Portrait of Ruin is yet another of the Metroidvania style games, and the second one to appear on the Nintendo DS. This time, however, there is a twist! You now control two characters: Jonathan Morris and Charlotte Aulin. Sega Genesis fanboys may be thinking, “Why does the name Morris sound familiar?” That is because it should! This is the same Morris family you knew and loved from Castlevania: Bloodlines. In fact, Portrait of Ruin is somewhat of a direct follow-up to that game, as you find out what happened to the two heroes from Bloodlines, John Morris and Eric Lecarde.
The year is 1944, and Dracula’s Castle has been brought back to life by Brauner, a vampire painter. Jonathan gets his hands on the Vampire Killer, the legendary whip passed down through multiple generations of the Belmonts. However, unlike the Belmonts, Jonathan cannot use the whip to its full potential. Jonathan meets up with his childhood friend, Charlotte, and they set off to investigate why the castle has been resurrected, and to find out how he can unlock the true power of the Vampire Killer.
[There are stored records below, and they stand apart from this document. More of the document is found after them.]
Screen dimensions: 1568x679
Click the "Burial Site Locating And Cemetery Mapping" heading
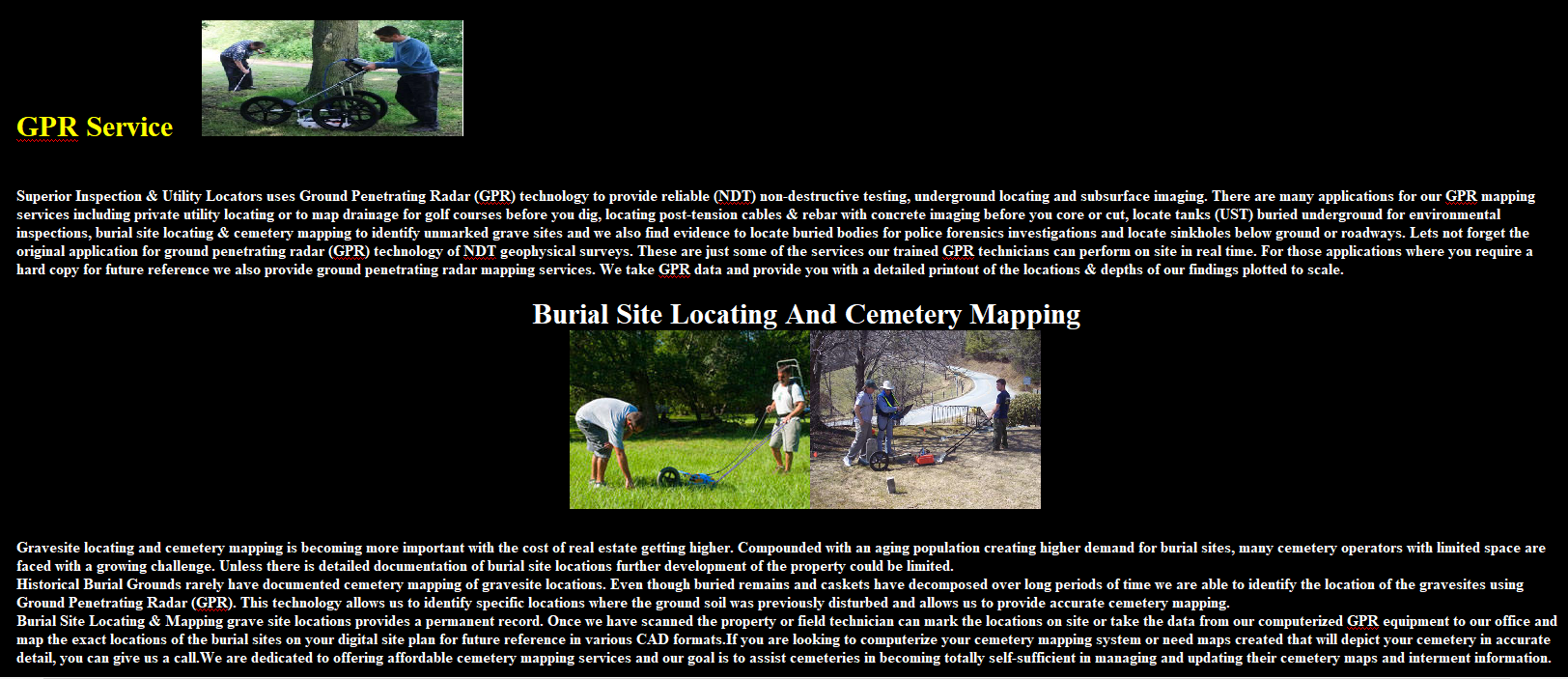pos(806,315)
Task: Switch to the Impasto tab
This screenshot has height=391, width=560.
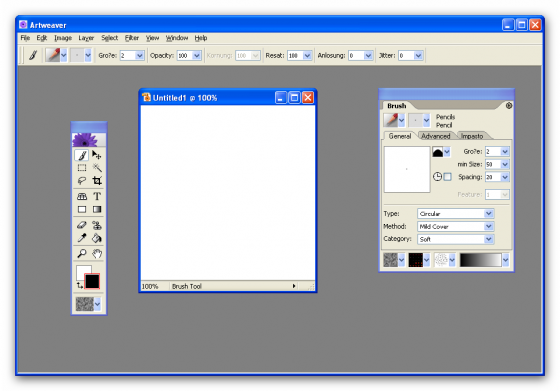Action: pyautogui.click(x=472, y=136)
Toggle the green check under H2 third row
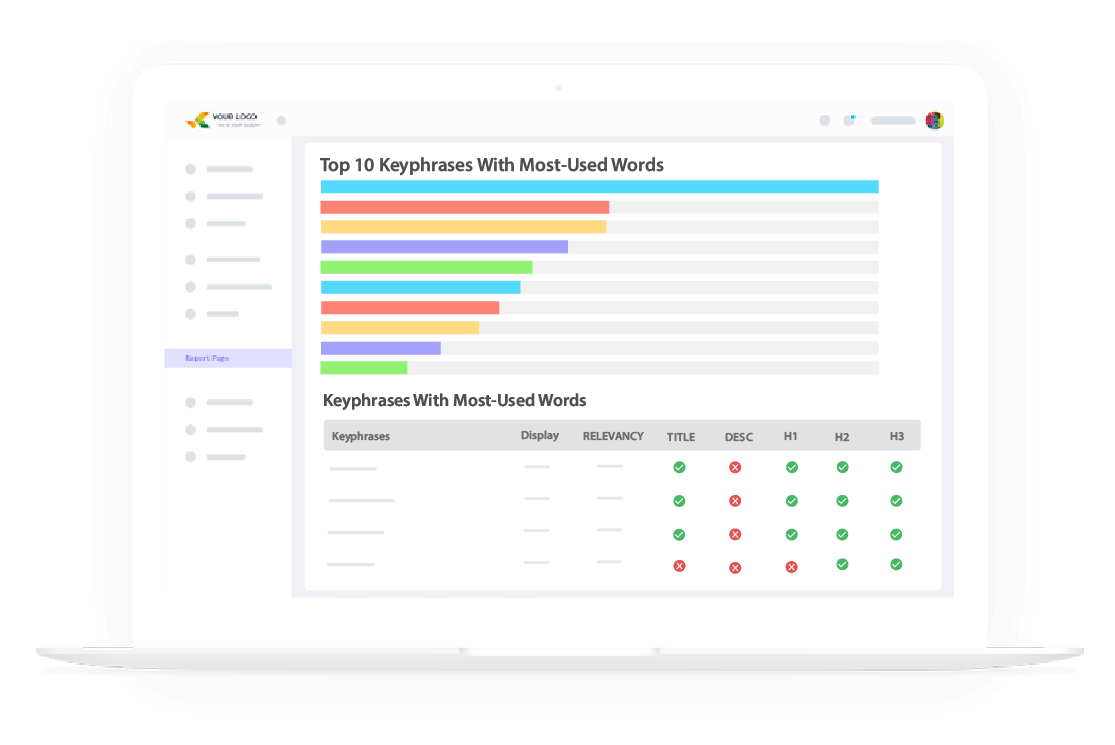This screenshot has width=1115, height=745. click(842, 534)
While you start off playing as Jonathan, you can switch to Charlotte by hitting the X button. You can also call Charlotte out and have her help you with the A button or summon her to perform an attack Marvel vs Capcom-style with the R button. The two characters can also do a team attack where both appear on-screen and perform a massive attack for mega damage. While you can go through most of the game only using one of the characters, there are parts of the game and puzzles that will require you to have both characters out and use them simultaneously.
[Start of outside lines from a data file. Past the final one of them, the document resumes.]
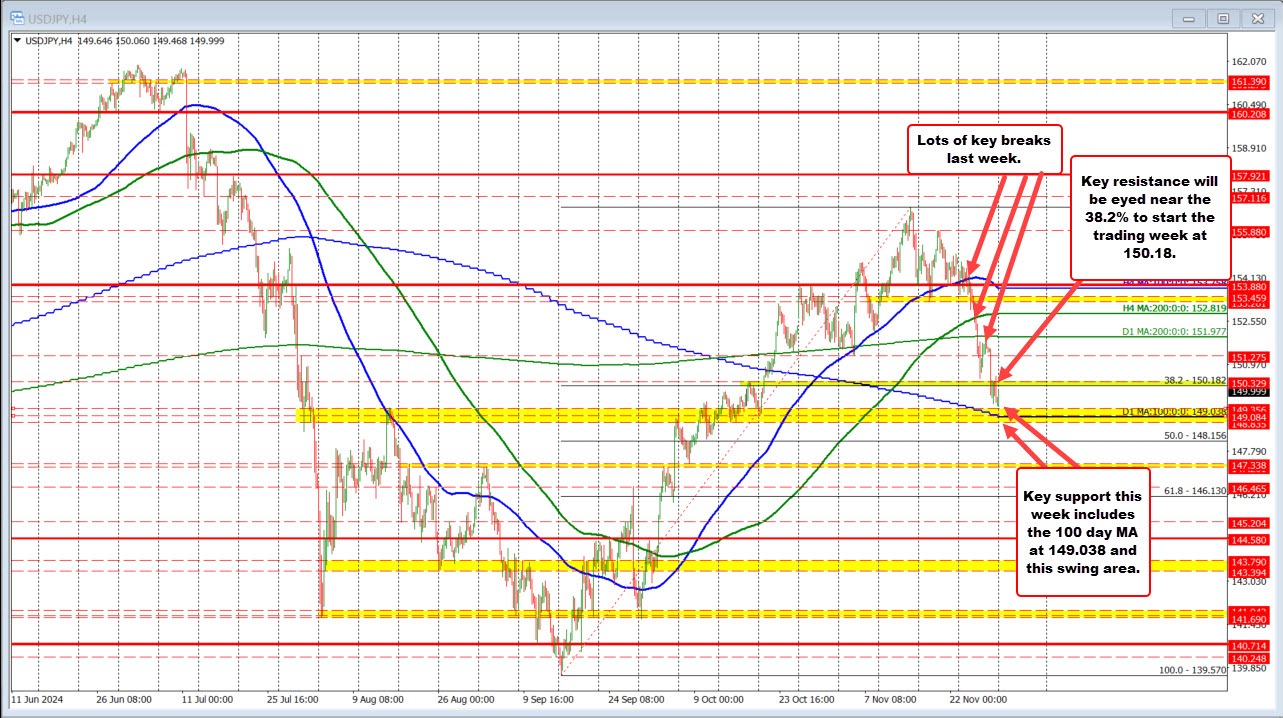The width and height of the screenshot is (1283, 718).
Task: Click the 160.208 red price level label
Action: (1248, 113)
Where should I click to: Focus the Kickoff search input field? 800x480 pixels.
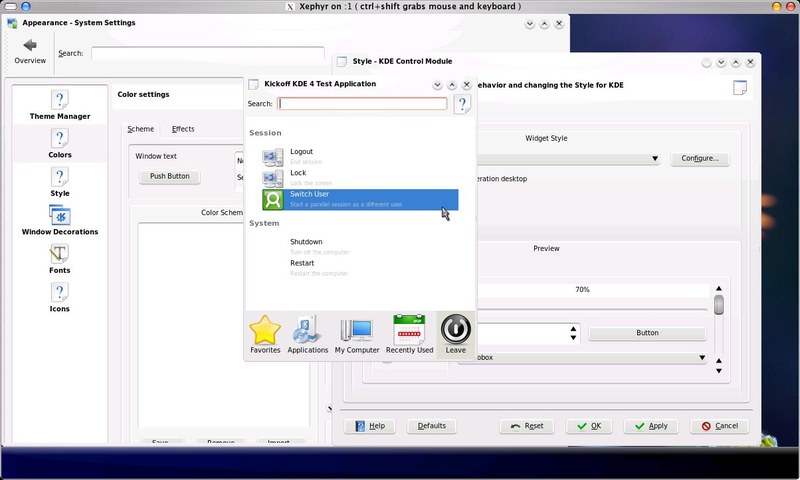coord(362,104)
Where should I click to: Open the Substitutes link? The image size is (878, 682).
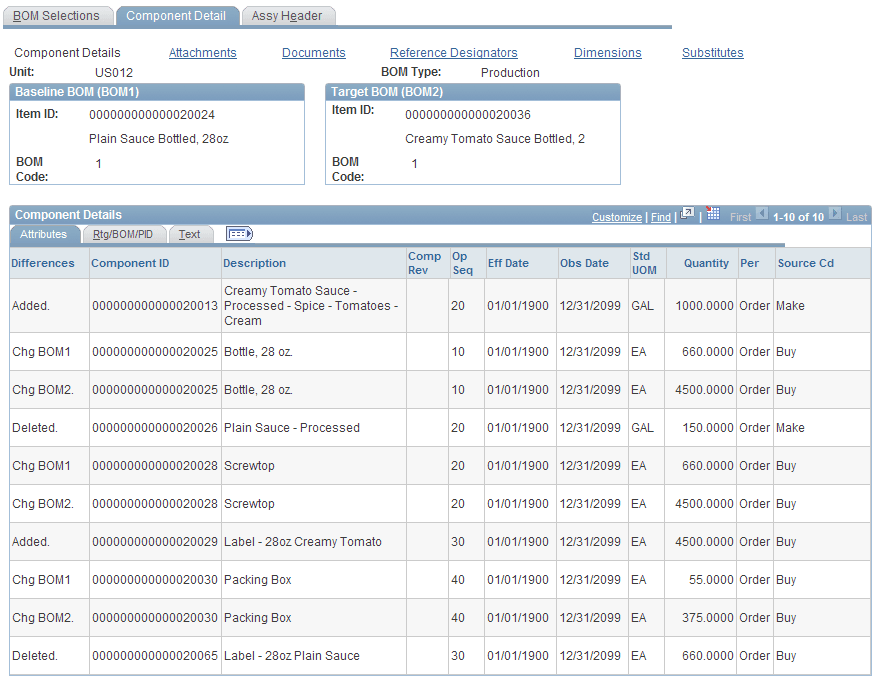(x=712, y=52)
Jonathan controls similar to previous Metroidvania protagonists in that he can use a variety of weapons, including the famous Vampire Killer. You can also find and purchase sub weapons that require hearts to use like in previous games. Some of these sub weapons are absolutely ridiculous, and I mean that in every sense of the word. You’ve got really overpowered ones such as the Shuriken, which is my favorite, or the Paper Airplane and Cream Pie. YES, you read that right! You can tell people you beat Dracula by throwing a pie at him…
Charlotte, on the other hand, uses magical books and can cast spells. She can cast offensive ice, fire or wind-based magic, healing spells, summon certain enemies or transform herself or Jonathan into a toad or owl. I really like her double jump animation, as she makes a broom appear underneath her and rides it for a bit. While it may seem that Jonathan would be the one to use throughout the game, Charlotte’s spells are incredibly powerful, and can easily take out certain enemies, but can take a while to cast. However, with some spells, spending more time charging them up will increase the power of the attack. Despite that, I actually had a lot of fun playing as just her in certain parts of the game!